Nic więc dziwnego w tym, że mniej lub bardzie świadomie miliony ludzi na świecie ciągnie nad wodę, by spędzić tam wakacje.
Pierwsza rzecz to kolor wody. Niebieski i jego odcienie to w większości przypadków ulubiony kolor ludzi na całym świecie. Kojarzony jest z takimi cechami jak mądrość, głębia, spokój czy otwartość.

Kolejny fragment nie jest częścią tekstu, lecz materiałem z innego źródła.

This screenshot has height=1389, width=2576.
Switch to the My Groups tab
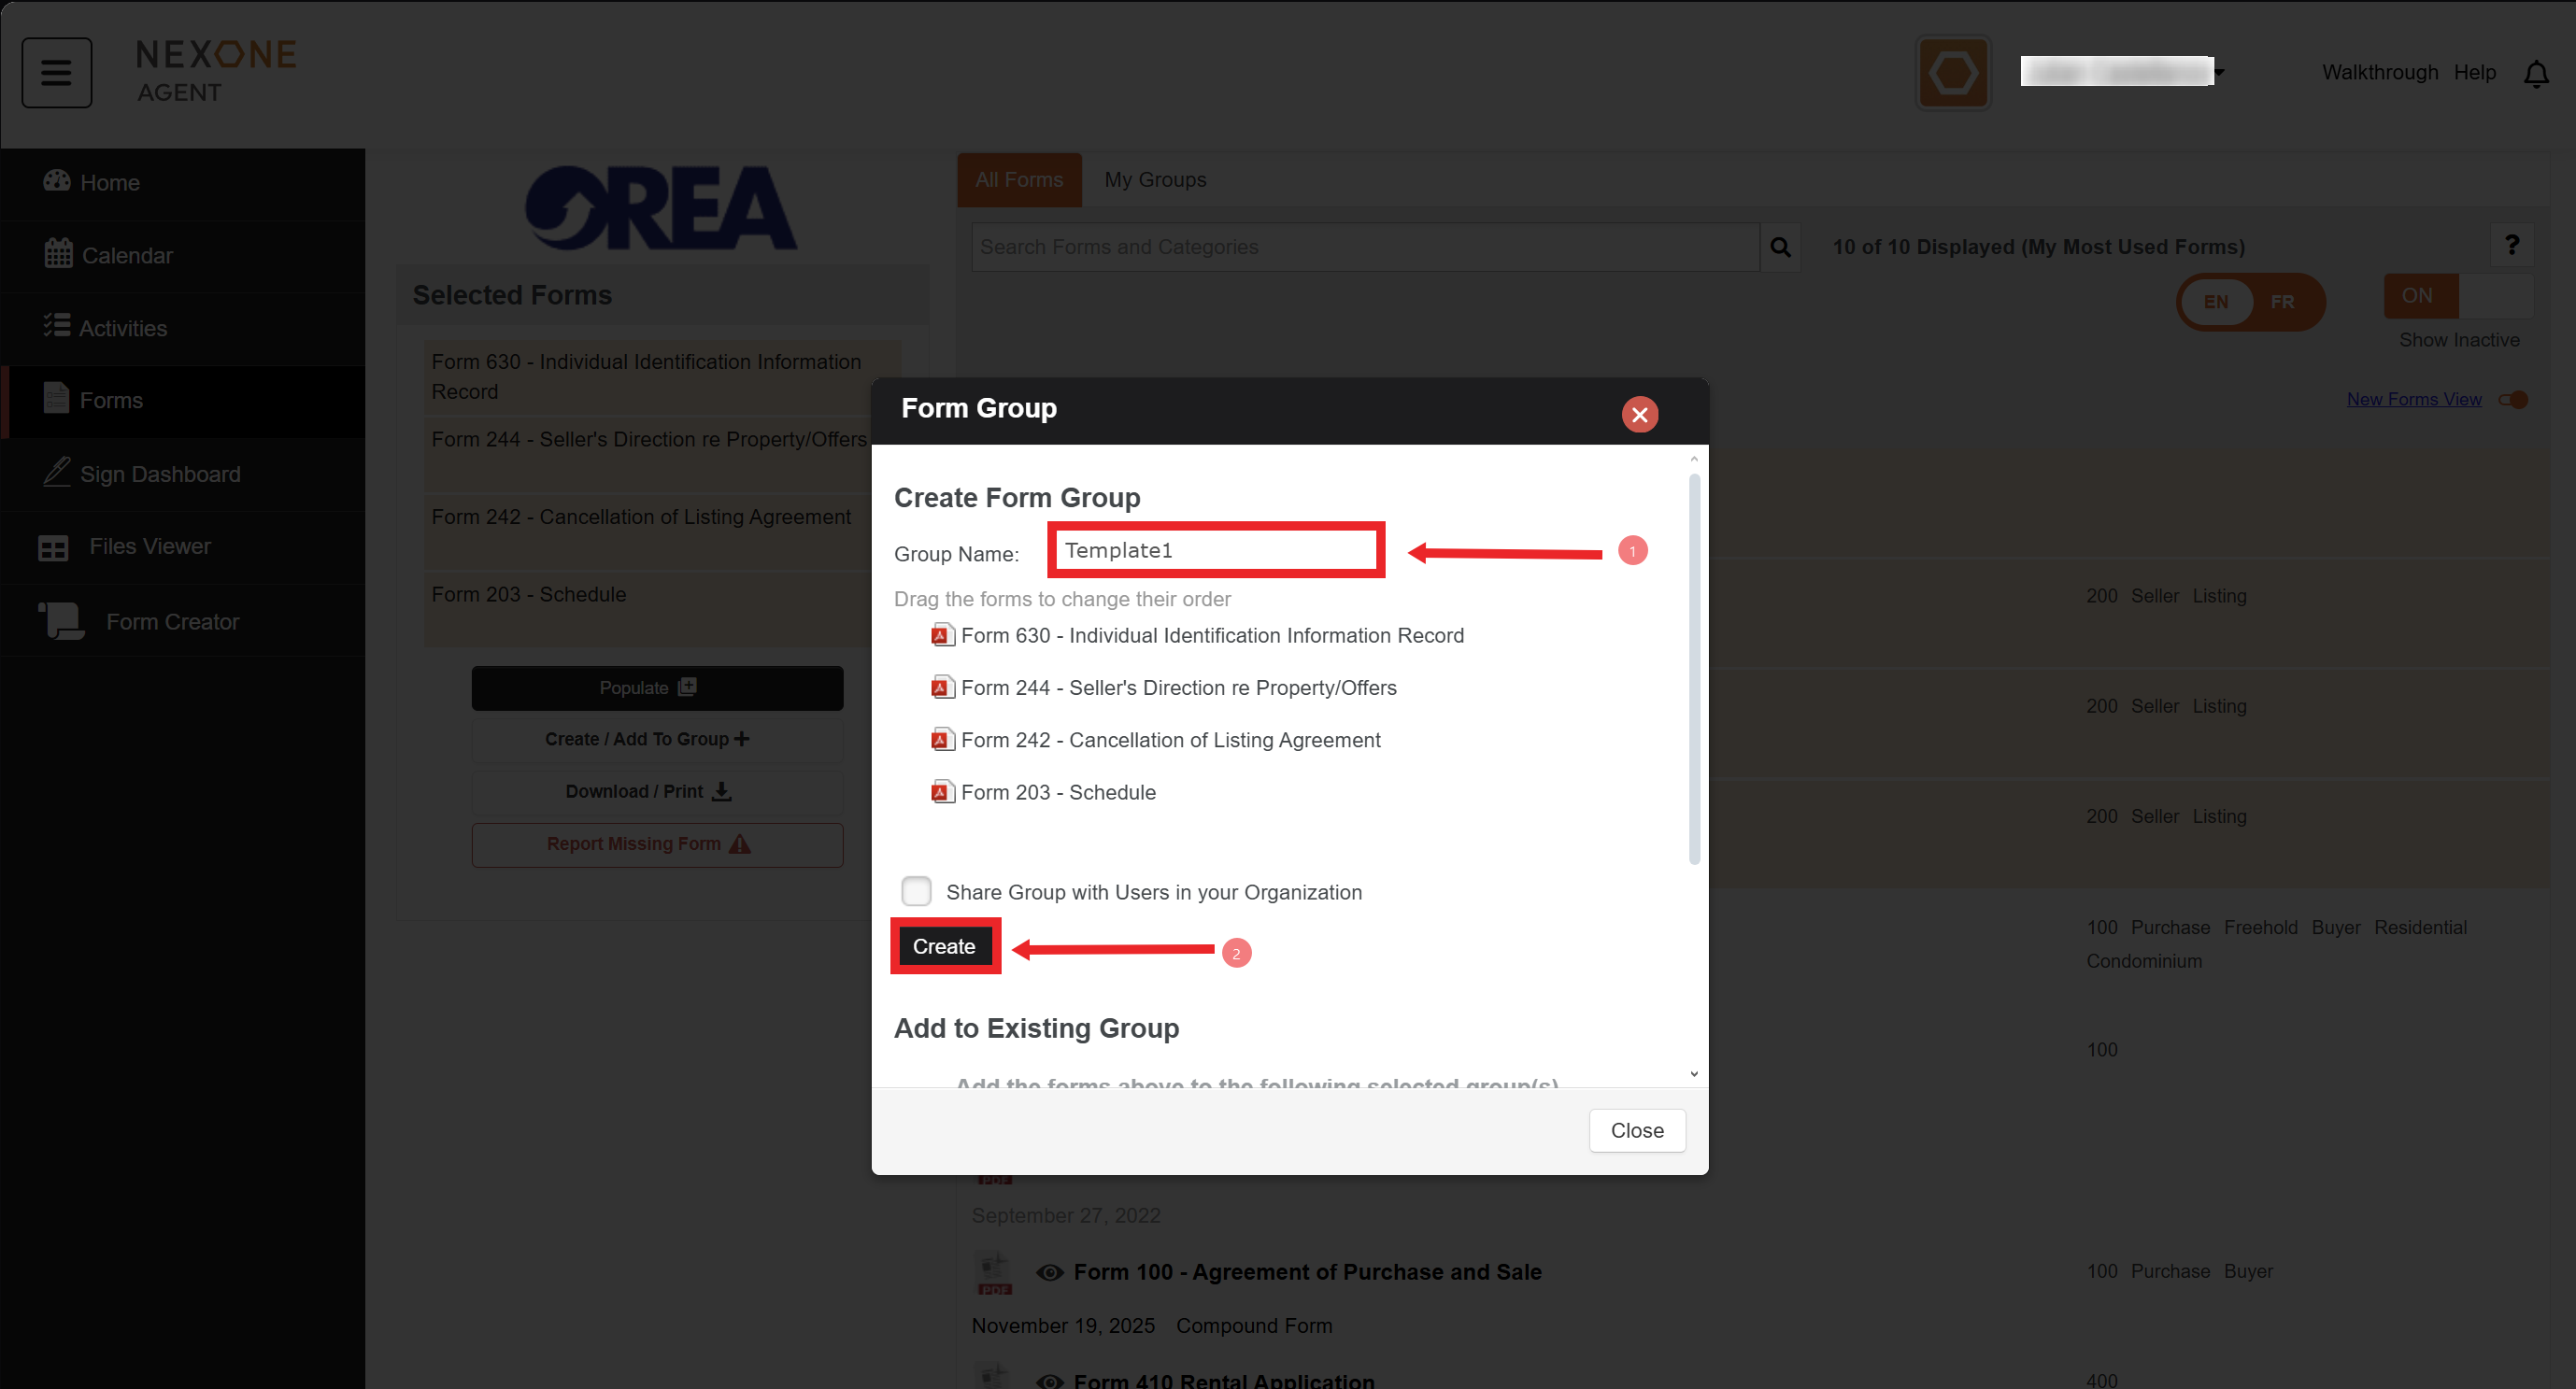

Biolog morski Wallace Nichols uważa, że wszyscy mamy „niebieskie umysły”. Co to oznacza? Że nasze mózgi od pradziejów mają wbudowane w swoją strukturę pozytywną reakcję na wodę. Że dlatego, pobyt nad wodą uspokaja, leczy, daje odpoczynek. Stąd nawet pływanie w sztucznym basenie może być dla nas zbawienne. A co mówić, gdy pławimy się w ciepłym oceanie? To stan, który można porównać do medytacji.
Dlaczego tak się dzieje? Na co dzień jesteśmy bombardowani zalewem bodźców i informacji. Nasze mózgi potrzebują odpoczynku. Bycie w wodzie uwalnia na od nadmiaru bodźców. Dźwięki wokół nas zanikają, płynąc z głową pod wodą, jesteśmy praktycznie w ciszy.
Podobnie jest z bodźcami wizualnymi – widząc daleki horyzont na morzu nasze oczy odpoczywają. Nie ma zbyt wielu kolorów, szczegółów. Bycie nad wodą daje „przerwę poznawczą”. Nasz mózg się resetuje, wpadamy w rodzaj specyficznego transu. Do tego dochodzą piękne widoki, które wprawiają na w podziw nad światem.
To wtedy osiągamy stan „niebieskiego umysłu”, który jest tak ważny dla naszej kreatywności. Wyłączając mózg od codziennych zajęć pozwalamy mu kreować nowe, zupełnie niesamowite pomysły i wizje.
Dlatego Nichols poleca domowe kąpiele czy choćby prysznic, jeśli nie możemy być stale nad wodą. Szum wody z kranu jest „łącznikiem” między nami i oceanem, może dać ukojenie, odciąć nas od zewnętrznego świata.
I to jest ten powód, dla którego tak bardzo kochamy wodę!